More focus will also be placed on the internet as an important emerging medium for prevention and treatment approaches and as a potentially effective tool for reaching new or hard to reach settings.

Partnerships

Since its inception the National Drug Strategy has been underpinned by strong partnerships, particularly across the health and law enforcement sectors, between the government and nongovernment sectors, and among policymakers, service providers and experts.

For 2010–2015 the health–law enforcement partnership will remain at the centre of the strategy. However, this partnership will be extended to other sectors as appropriate, including education, particularly to help tackle the more complex causes of, and harms from, drug use in the present environment (see Supporting approaches: Governance).

In relation to alcohol, partnerships continue to be needed with liquor licensing authorities, local governments including town planners and transport authorities and local communities to help reduce potential harms. Collaborative partnerships with business also need to be maintained both for regulatory issues and preventative approaches in workplaces.

Strong partnerships and integrated service approaches with alcohol and other drug treatment, social welfare, income support and job services, housing and homelessness services, mental health care providers and correctional services are needed if people with multiple and complex needs are to be assisted to stabilise their lives, reintegrate with the community and recover from alcohol and other drug-related problems.

Closer integration with child and family services is needed to more effectively recognise and manage the impacts of drug use on families and children.

Ongoing partnerships with Aboriginal and Torres Strait Islander communities are also needed to help reduce the causes, prevalence and harms of alcohol misuse and tobacco and other drug use among Aboriginal and Torres Strait Islander peoples.

Finally, Australia needs to engage in international partnerships to maximise the effectiveness of law enforcement efforts, to learn and share best practice demand, supply and harm reduction approaches and to help enhance our regional neighbours’ efforts to respond to the problem of drug use. Under the National Drug Strategy 2010–2015, Australia will continue to actively engage in multilateral forums for international cooperation on alcohol, tobacco and other drug issues, including the World Health Organization and its implementation of the Global Alcohol Strategy, the United Nations Office on Drugs and Crime, the Conference of the Parties to the World Health Organization Framework Convention on Tobacco Control and the United Nations Commission on Narcotic Drugs. The Australian Federal Police and the Australian Customs and Border Protection Service will continue to cooperate with their international counterparts on drug investigations. Australian health and law enforcement agencies and non-government organisations will also continue to engage with developing countries, particularly in the Asia-Pacific region, to provide assistance on drug-related problems where such assistance is needed.

Sub-strategies

A number of sub-strategies sit under the umbrella of the National Drug Strategy 2010–2015. These sub-strategies provide direction and context for specific issues, while maintaining the consistent and coordinated approach to addressing drug use, as set out in this strategy. In particular, the National Drug Strategy Aboriginal and Torres Strait Islander Peoples Complementary Action Plan was developed to provide national direction on drug-related problems that concern Aboriginal and Torres Strait Islander peoples.
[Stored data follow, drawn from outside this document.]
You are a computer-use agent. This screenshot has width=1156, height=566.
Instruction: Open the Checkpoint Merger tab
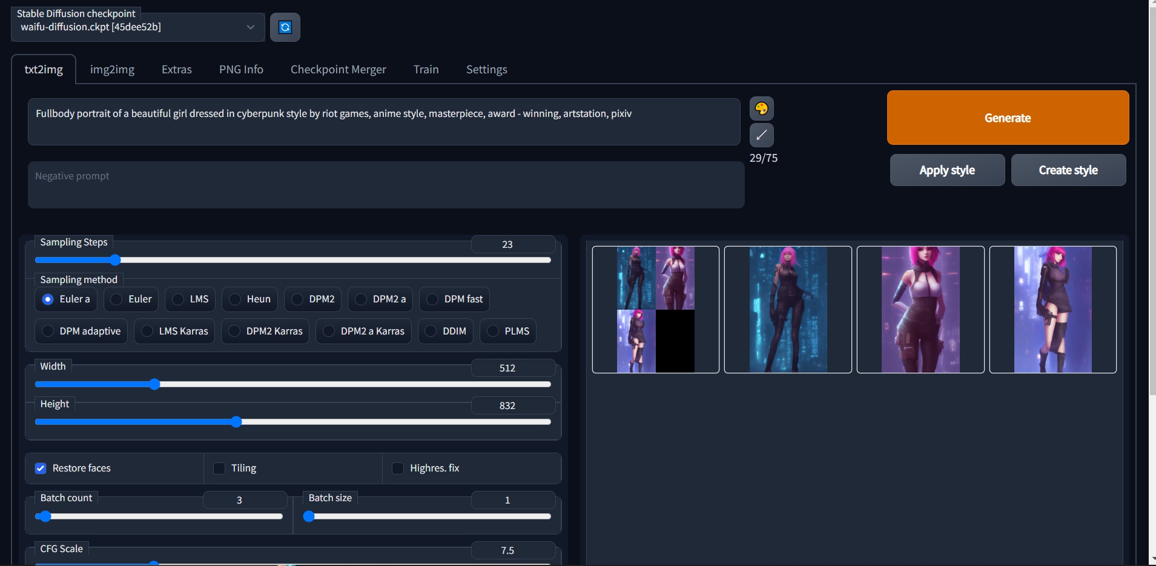click(338, 70)
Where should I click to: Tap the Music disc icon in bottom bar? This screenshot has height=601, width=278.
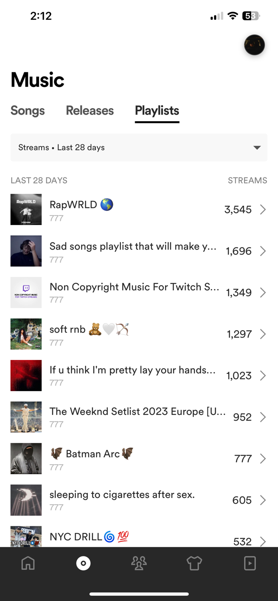83,563
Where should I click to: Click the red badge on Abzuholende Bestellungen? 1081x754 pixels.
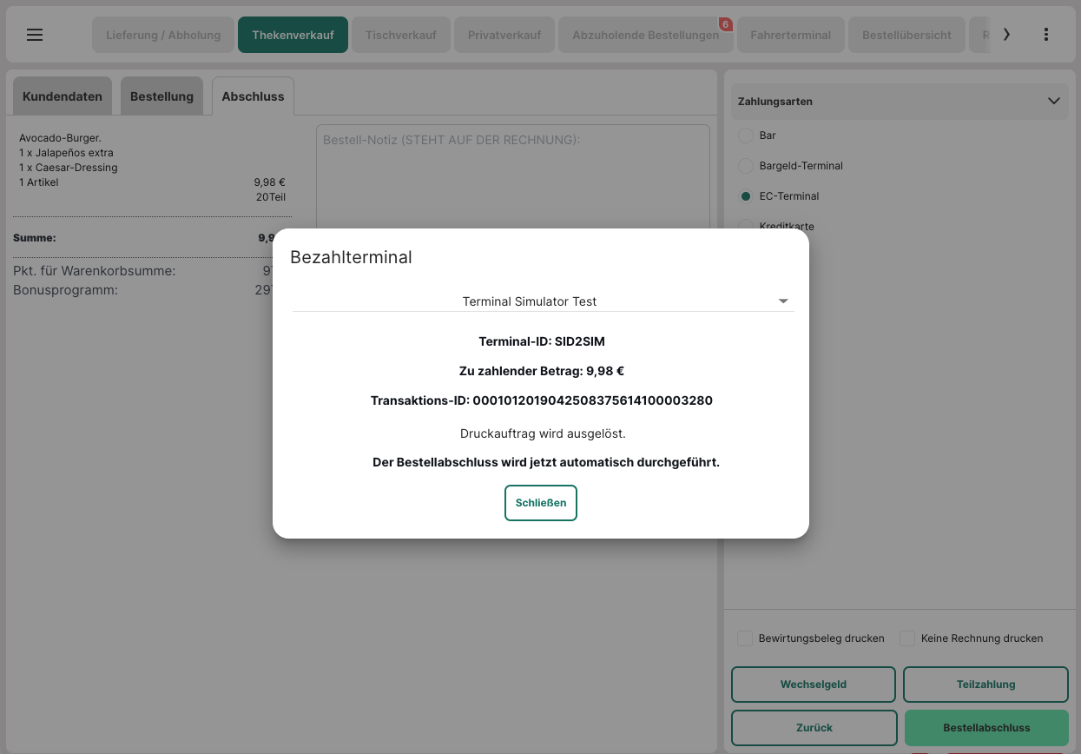[725, 24]
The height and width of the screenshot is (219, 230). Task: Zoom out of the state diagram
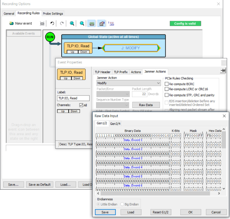pos(82,24)
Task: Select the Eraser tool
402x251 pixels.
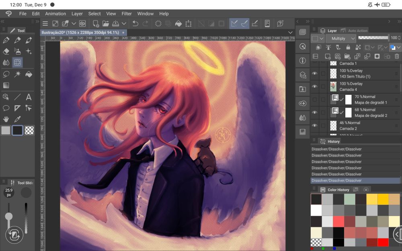Action: coord(6,51)
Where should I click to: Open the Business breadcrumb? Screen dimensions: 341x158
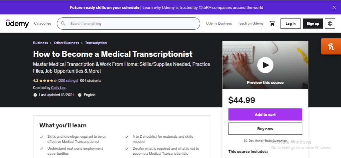[40, 43]
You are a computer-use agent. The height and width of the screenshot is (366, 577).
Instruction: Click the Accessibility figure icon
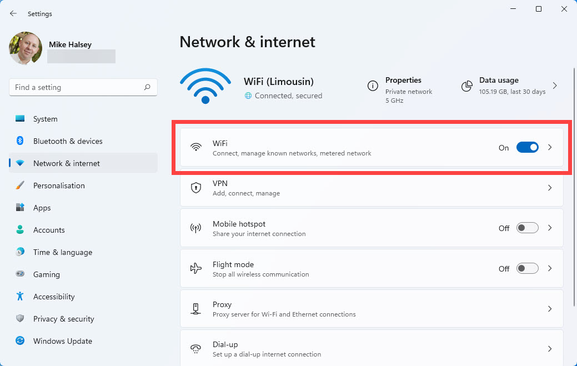click(20, 297)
During the life of the National Drug Strategy 2010–2015, seven sub-strategies will be updated or developed to address specific priorities: Standing committees and working groups of the Intergovernmental Committee on Drugs (see Supporting approaches: Governance) will be responsible for the development of these sub-strategies. Best efforts will be made to synchronise the timing of these sub-strategies.

There are also national strategies and frameworks in other sectors relevant to the work of the National Drug Strategy 2010–2015, where efforts are needed to integrate and leverage complementary approaches. These frameworks are listed in Appendix A.